TASK DETAILS:
Look through the data below for the line with "You are a computer-use" and the line with "Instruction: Open the", then output those two and all lines in between, exactly as written.

RECORDS PROVIDED:

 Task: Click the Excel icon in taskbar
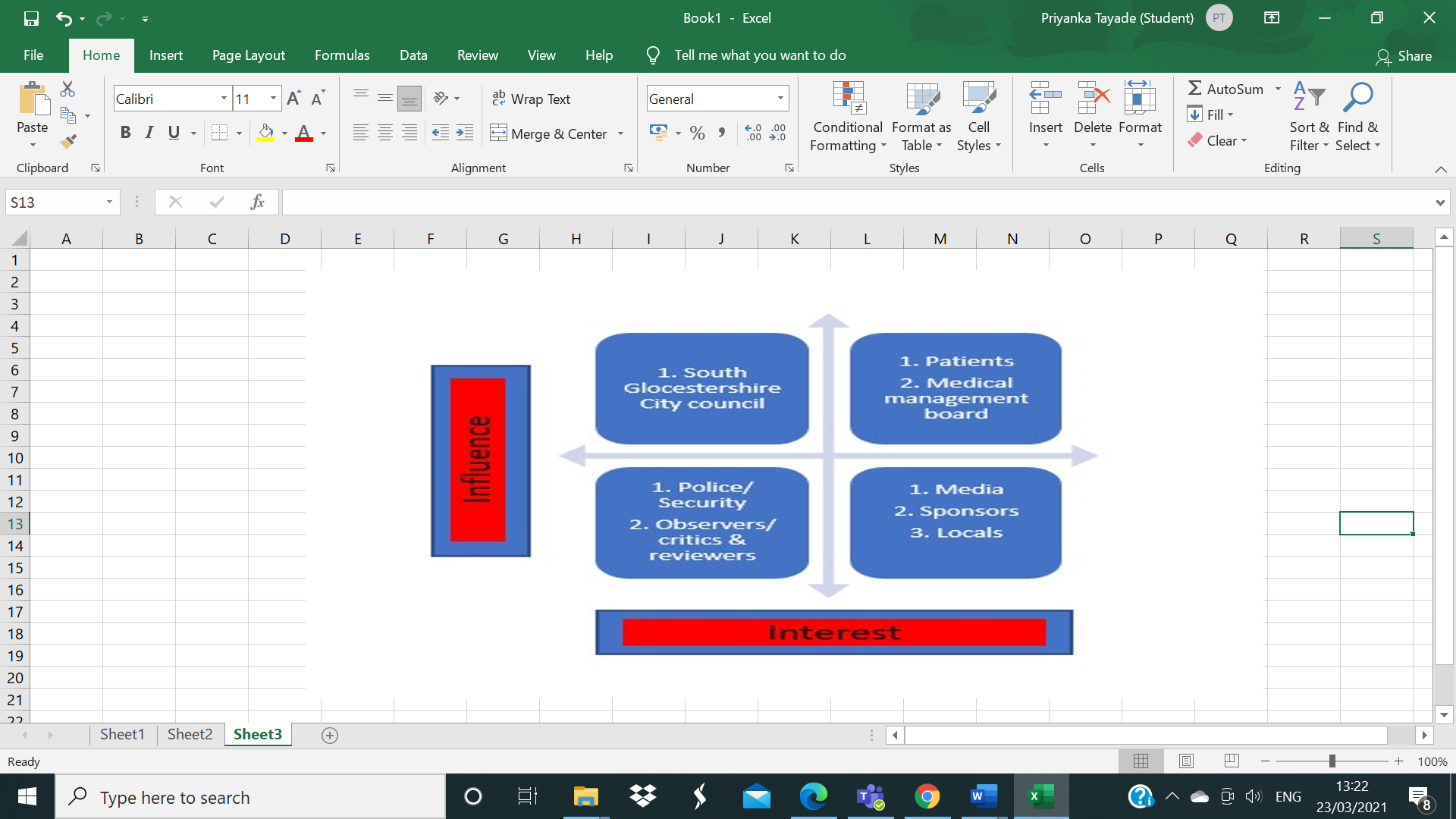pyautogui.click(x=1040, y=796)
==
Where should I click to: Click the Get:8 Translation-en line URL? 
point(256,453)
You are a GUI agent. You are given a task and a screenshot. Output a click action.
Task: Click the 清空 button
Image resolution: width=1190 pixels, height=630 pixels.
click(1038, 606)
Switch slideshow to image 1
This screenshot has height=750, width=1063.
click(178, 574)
* * *
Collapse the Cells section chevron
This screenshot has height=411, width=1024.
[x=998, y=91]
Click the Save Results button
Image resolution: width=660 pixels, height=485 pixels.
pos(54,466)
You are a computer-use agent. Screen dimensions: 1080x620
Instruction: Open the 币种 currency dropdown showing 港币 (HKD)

SOLUTION TO THIS PROBLEM:
You are a computer-use agent. Screen dimensions: 1080x620
Instruction: Open the 币种 currency dropdown showing 港币 (HKD)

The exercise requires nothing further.